Furthermore, in recent years, with respect to the electrophotographic method as well as to other methods, demands for energy saving are ever increasing. Accordingly, in copy machines and printers, for example, in order to reduce the amount of energy used, a technology for fixing toner at lower energy and toner that can be fixed at a lower temperature is in high demand.
As a method of lowering a fixing temperature of toner, for instance, a technology is known in which the glass transition temperature of a resin (binder resin) included in the toner is lowered.
Further, in addition to improved toner fixability, it is also required that blocking of toner powder, and image defects such as white stripes, trickle-down, and toner spillage stripes that are caused by the blocking, are suppressed. Accordingly, a binder resin having a glass transition temperature of 50° C. or more is used in existing toners.
According to an aspect of the invention, there is provided a toner for developing an electrostatic charge image, including:
an amorphous polyester resin;
a crystalline polyester resin; and
a releasing agent,
an amount of the releasing agent in the toner being from about 5 to about 15% by weight;
an amount of the releasing agent present at a surface of the toner being from about 10 to about 35% by weight; and
the toner showing at least one endothermic peak in each of a temperature range from about 45 to about 60° C., a temperature range from about 65 to about 80° C., and a temperature range from about 85 to about 100° C. in a temperature-rise process of differential scanning calorimetry of the toner.
Exemplary embodiments of the present invention will be described in detail based on the following figures, wherein:
In what follows, the present invention will be described in detail.
Electrostatic Charge Image Developing Toner
An electrostatic charge image developing toner (hereinafter, in some cases, simply referred to as “toner”) according to an exemplary embodiment of the invention includes a binder resin containing an amorphous polyester resin and a crystalline polyester resin and a releasing agent, and may further include other components as required.
The amount of the releasing agent in the toner is from 5 to 15% by weight or from about 5 to about 15% by weight, and the amount (existence ratio) of the releasing agent present at the surface of the toner is from 10 to 35% by weight or from about 10 to about 35% by weight.

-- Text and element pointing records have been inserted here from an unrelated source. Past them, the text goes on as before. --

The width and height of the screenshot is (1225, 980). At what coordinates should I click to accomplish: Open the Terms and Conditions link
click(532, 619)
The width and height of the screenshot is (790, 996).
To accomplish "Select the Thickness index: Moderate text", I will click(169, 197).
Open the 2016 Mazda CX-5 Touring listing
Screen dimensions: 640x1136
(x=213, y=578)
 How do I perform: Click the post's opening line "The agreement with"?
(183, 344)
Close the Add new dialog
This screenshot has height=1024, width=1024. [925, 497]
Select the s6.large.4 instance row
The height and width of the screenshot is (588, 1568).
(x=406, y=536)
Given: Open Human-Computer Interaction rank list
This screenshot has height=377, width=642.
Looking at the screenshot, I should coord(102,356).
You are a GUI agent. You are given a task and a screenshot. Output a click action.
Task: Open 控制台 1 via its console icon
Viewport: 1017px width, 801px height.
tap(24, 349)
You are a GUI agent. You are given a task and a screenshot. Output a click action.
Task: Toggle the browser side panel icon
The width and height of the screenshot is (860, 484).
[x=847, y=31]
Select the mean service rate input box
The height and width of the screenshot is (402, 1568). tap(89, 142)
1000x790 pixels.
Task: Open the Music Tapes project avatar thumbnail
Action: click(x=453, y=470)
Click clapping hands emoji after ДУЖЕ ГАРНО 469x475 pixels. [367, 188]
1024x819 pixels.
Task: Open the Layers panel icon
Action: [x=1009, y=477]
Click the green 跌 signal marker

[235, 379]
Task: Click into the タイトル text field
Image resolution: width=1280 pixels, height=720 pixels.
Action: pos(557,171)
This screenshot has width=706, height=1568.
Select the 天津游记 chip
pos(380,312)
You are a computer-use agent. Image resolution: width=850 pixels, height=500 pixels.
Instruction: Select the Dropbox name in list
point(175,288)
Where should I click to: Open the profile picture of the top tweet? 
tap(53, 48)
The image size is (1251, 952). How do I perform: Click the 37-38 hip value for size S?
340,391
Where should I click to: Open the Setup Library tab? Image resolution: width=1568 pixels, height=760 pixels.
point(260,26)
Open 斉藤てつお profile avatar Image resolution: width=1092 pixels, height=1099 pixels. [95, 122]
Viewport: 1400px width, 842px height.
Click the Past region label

Furthermore, the toner of the exemplary embodiment shows at least three endothermic peaks when a temperature is elevated in (i.e. in a heating process of) differential scanning calorimetry. The three endothermic peaks specifically include an endothermic peak obtained in the range from 45 to 60° C. or from about 45 to about 60° C. (hereinafter, in some cases, referred to as “first endothermic peak”), an endothermic peak obtained in the range from 65 to 80° C. or from about 65 to about 80° C. (hereinafter, in some cases, referred to as “second endothermic peak”), and an endothermic peak obtained in the range from 85 to 100° C. or from about 85 to about 100° C. (hereinafter, in some cases, referred to as “third endothermic peak”).
Temperatures at which endothermic peaks are obtained in the heating process of the differential scanning calorimetry of a toner are determined depending on the kinds of an amorphous polyester resin, a crystalline polyester resin and a releasing agent that are included in the toner and compatibility thereof. The toner of the exemplary embodiment has the first endothermic peak derived from the compatibility of the amorphous polyester resin and the crystalline polyester resin, the second endothermic peak derived from the crystalline polyester resin, and the third endothermic peak derived from the releasing agent. That is, in the toner of the exemplary embodiment, the compatibility between the releasing agent and the crystalline polyester resin is considered to be excellent, and the compatibility between the crystalline polyester resin and the amorphous polyester resin is also considered to be excellent.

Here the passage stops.